Jarrod’s smile was thin. “That’s a switch. But you’re up against more than you know.” Then he walked toward him, his stride purposeful. Raum took a step back, glaring.
“Don’t be greedy, Raum. Let me see the woman.”
“Piss off.”
Jarrod stopped and folded his arms across his chest. “She’s not so far from the borders of death yet, Raum. I want to see if you’ve done your job right.” He shook his head. “At least, I’m assuming that saving innocent humans is part of your job now?”
“Not really,” Raum grumbled, unable to let it go. He had no interest in word getting around that he was trying to get back into the white-winged contingent when it was so entirely untrue.
Jarrod stepped forward again. “Then all the more reason for me to have a look. You probably screwed it up and I’ll have to take her anyway.”
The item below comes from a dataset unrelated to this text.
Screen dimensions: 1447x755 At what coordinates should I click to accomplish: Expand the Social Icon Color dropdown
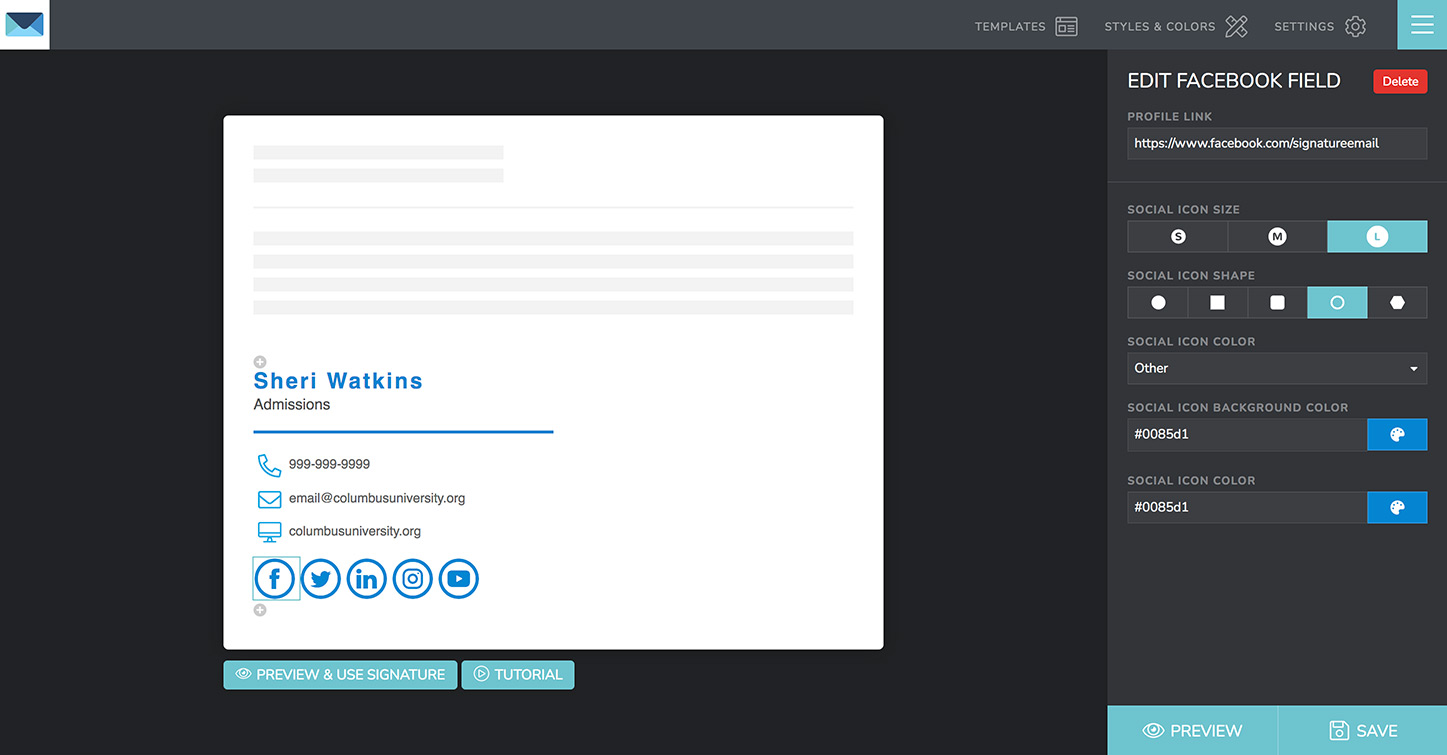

Raum bared his teeth. “Try it and lose an arm.” But he relented at last, parting his wings to reveal Ember’s unconscious form. He remembered that she was naked from the waist up, and turned her into him so that Jarrod couldn’t get a good look, gripped by another wave of unreasonable possessiveness. He could tell from the odd look the Reaper gave him that he’d noticed, but for once, Jarrod kept his opinion to himself.
Instead, he leaned over her, eyes intense. He reached out one long-fingered hand and brushed a lock of gleaming hair away from the side of Ember’s face, and Raum felt his fists clench. That was followed by a wave of nauseating pain, payment for moving his abused hands without thinking.
“Well?” he gritted out when the Reaper continued to examine her silently. Jarrod raised his gaze to him, and it was as black as a starless night.
“Why did you save her?”
Raum blinked. “What?”
“Why did you save this woman?” Jarrod repeated. “Be cause that’s what you’ve done. And considering what, and who, she is, I’m a little confused. I don’t know what it cost you, exactly,” he continued, his voice dropping, and Raum saw his eyes go to his smoking hands. “But I’m going to guess it was quite a bit.”
Raum paused, torn between the truth and keeping up appearances, though the latter would mean the end of this bizarre conversation with the Reaper. He’d never looked at the agents of Death as much more than a necessary nuisance, sometimes entertaining to bother, completely useless when it came to information. But Jarrod, with whom he’d engaged in the occasional war of words with over this soul or that, seemed to want to tell him something. And the days when he could afford to blow such an impression off were gone.
“It … she was guarded. Stupid nefari was meant to protect her and turned on her as soon as it got excited.” He shrugged. “I should have been more careful. She’s important to this Nexus business, and … Uriel doesn’t want her hurt.” It was as close as he would come to the truth, to his own interest in protecting her.
“But why you?” Jarrod asked, and he seemed genuinely perplexed.
“Because I said I would. Because this is the sorry state my existence has been reduced to.” A muscle in his jaw twitched. “Because it’s my fault she got hurt. Why does it matter to you anyway, Jarrod?” The words sounded foreign to his own ears, rolling strangely off his tongue. When was the last time he had admitted to anything resembling guilt? And yet it was true, all true.